• _What you are asked to do_: Once the line with "Viewport: 472px width, 215px" is found, write it out along with each later line exactly, through the end of the entries, skipping every picture.

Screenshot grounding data
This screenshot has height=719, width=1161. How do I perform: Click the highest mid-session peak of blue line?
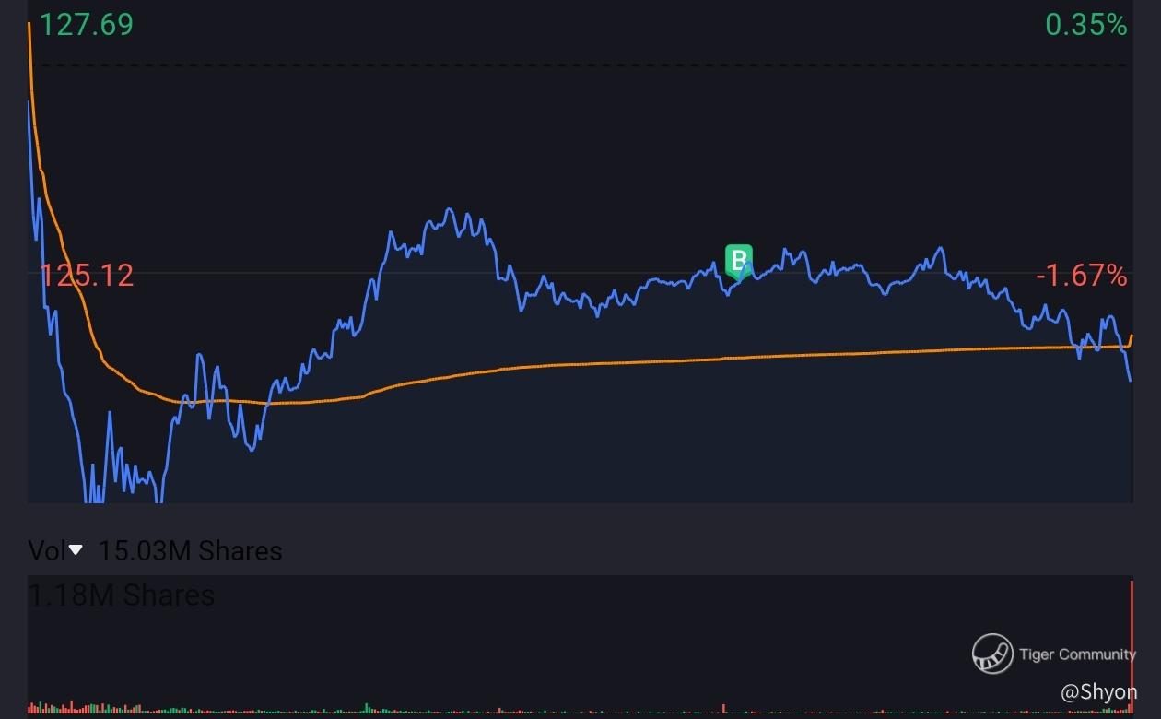(x=450, y=210)
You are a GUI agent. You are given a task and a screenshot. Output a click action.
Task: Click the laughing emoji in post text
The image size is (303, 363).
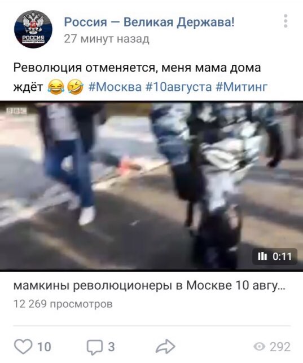click(x=56, y=87)
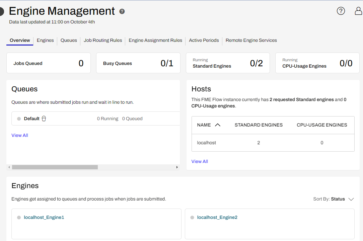
Task: Click the Queues panel horizontal scrollbar thumb
Action: pyautogui.click(x=55, y=167)
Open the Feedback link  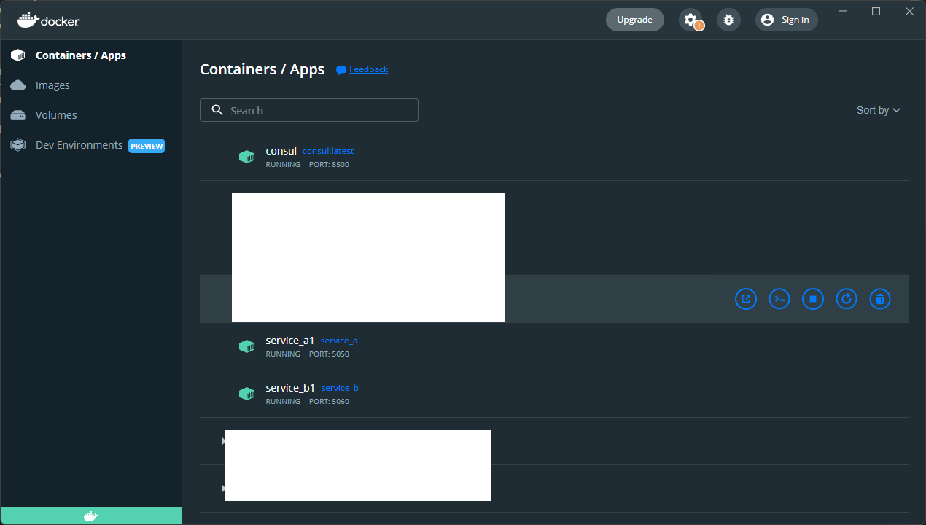(368, 69)
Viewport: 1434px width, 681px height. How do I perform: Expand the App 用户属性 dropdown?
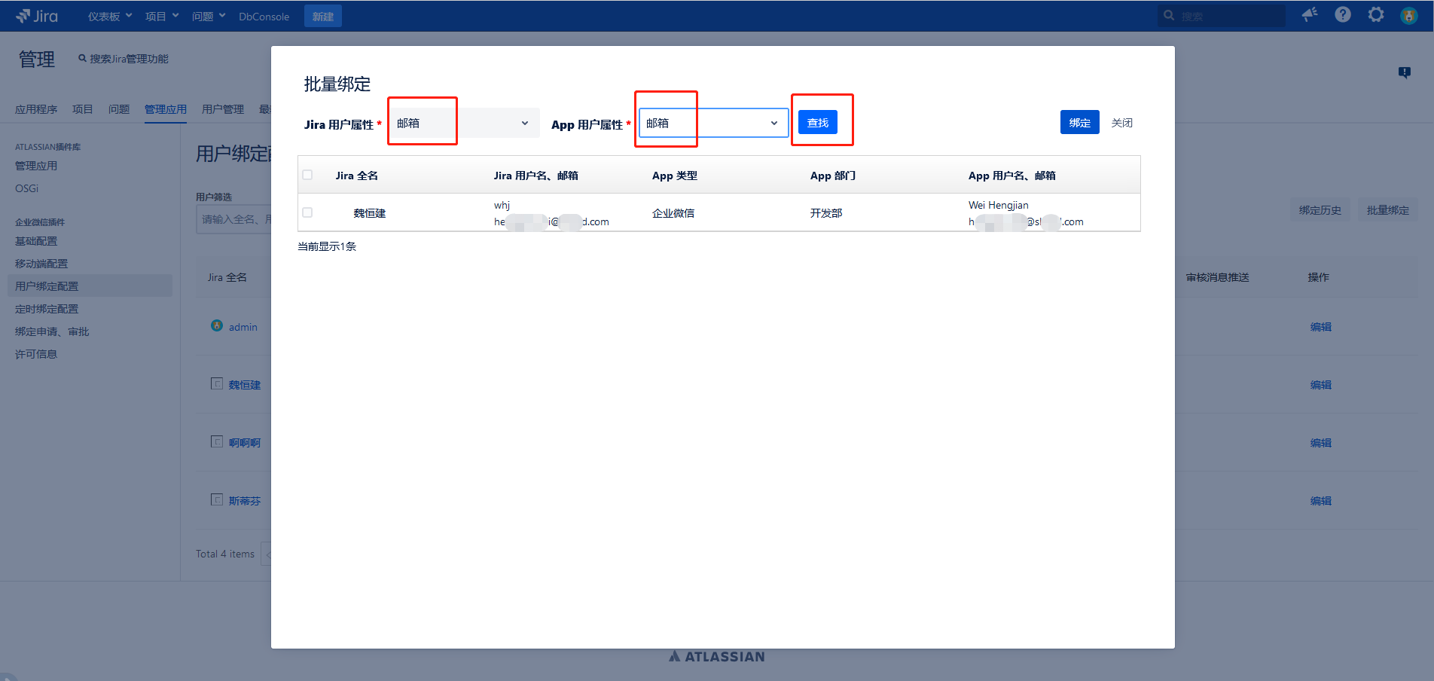712,123
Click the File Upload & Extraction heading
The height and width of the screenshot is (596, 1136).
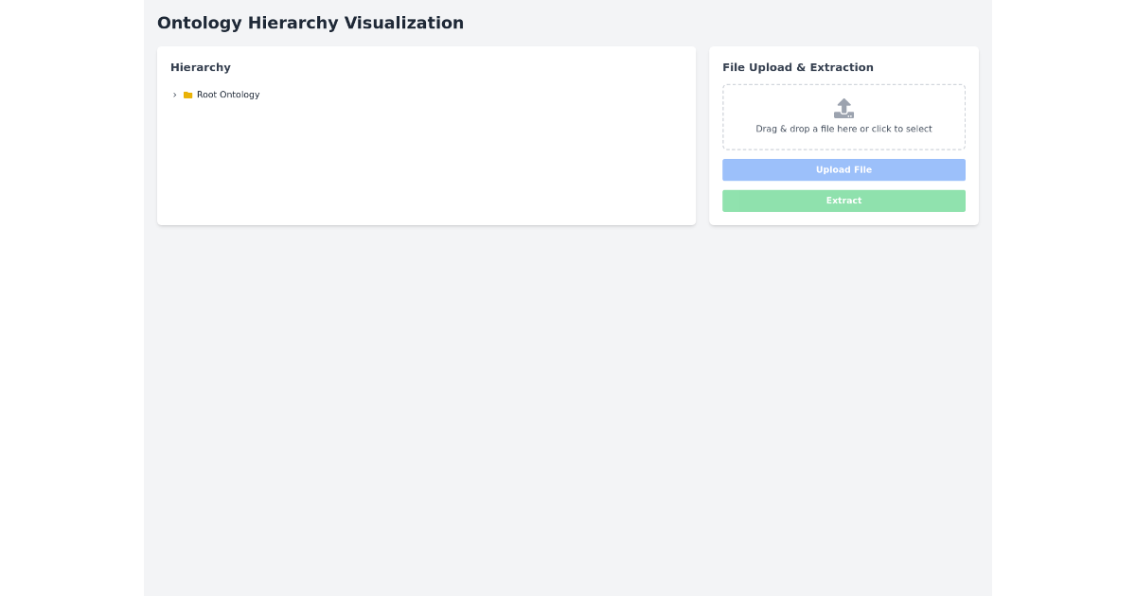pyautogui.click(x=797, y=67)
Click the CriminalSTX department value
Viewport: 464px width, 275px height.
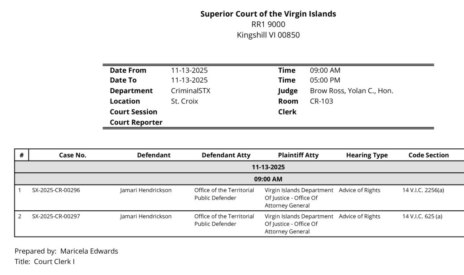tap(191, 90)
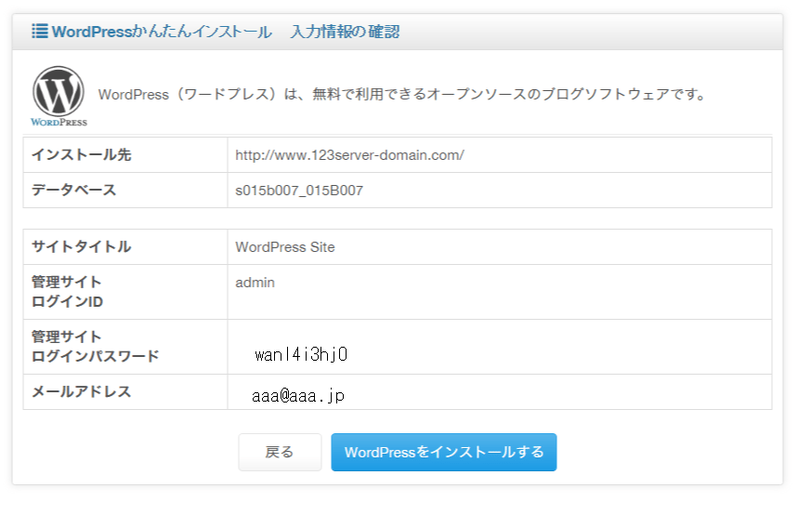
Task: Click the admin login ID value
Action: 255,283
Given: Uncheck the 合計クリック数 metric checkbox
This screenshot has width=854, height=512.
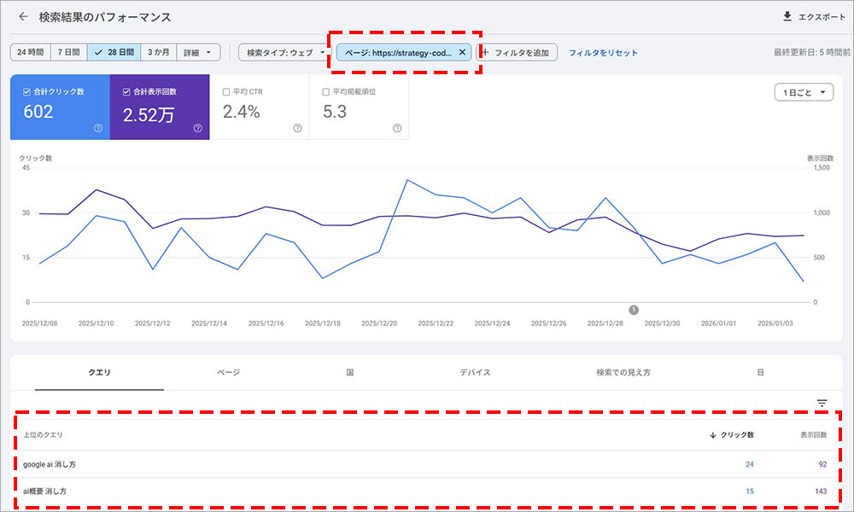Looking at the screenshot, I should [x=27, y=91].
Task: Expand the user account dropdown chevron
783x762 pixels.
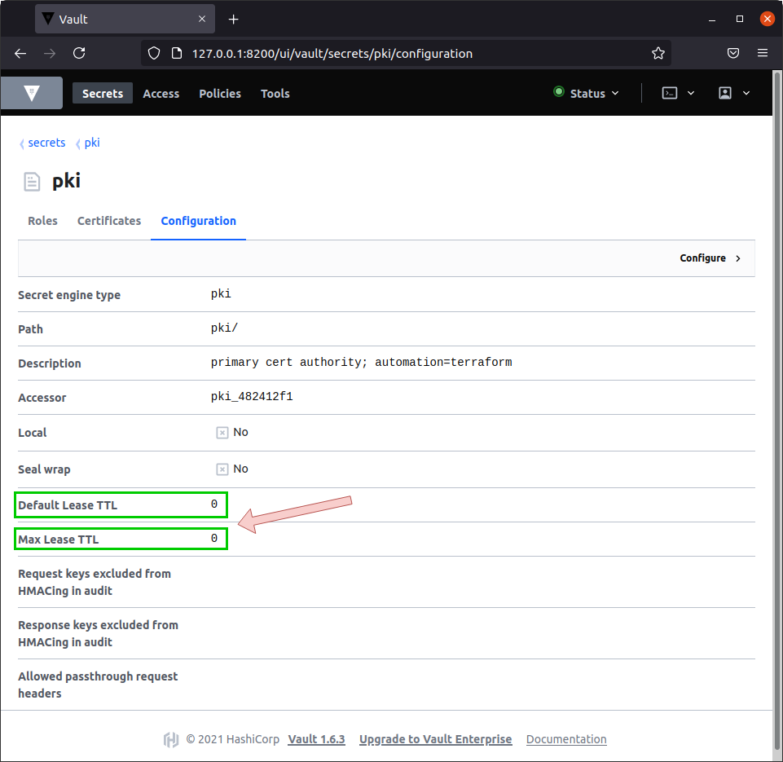Action: (x=746, y=93)
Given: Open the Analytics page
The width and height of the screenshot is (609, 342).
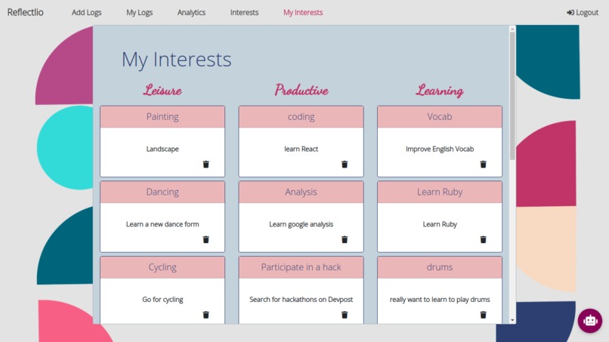Looking at the screenshot, I should click(x=191, y=12).
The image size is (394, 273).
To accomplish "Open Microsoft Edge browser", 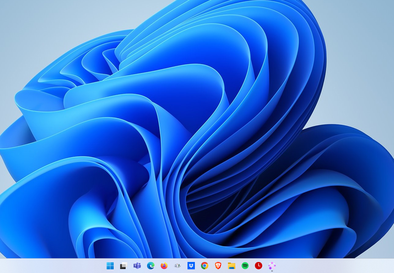I will (150, 266).
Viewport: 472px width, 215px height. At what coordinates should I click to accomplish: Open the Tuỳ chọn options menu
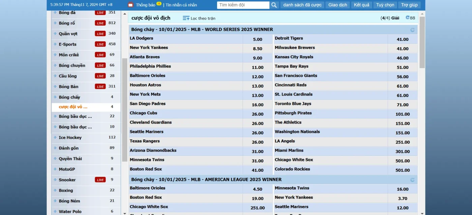[x=385, y=5]
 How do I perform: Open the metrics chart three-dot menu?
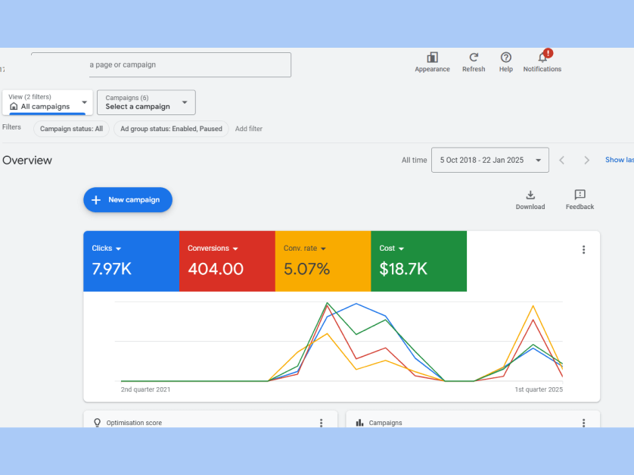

• _Exercise output_:
Viewport: 472px width, 215px height. At what coordinates should I click to accomplish: Open the Tuỳ chọn options menu
[x=385, y=5]
 How do I perform: Open the metrics chart three-dot menu?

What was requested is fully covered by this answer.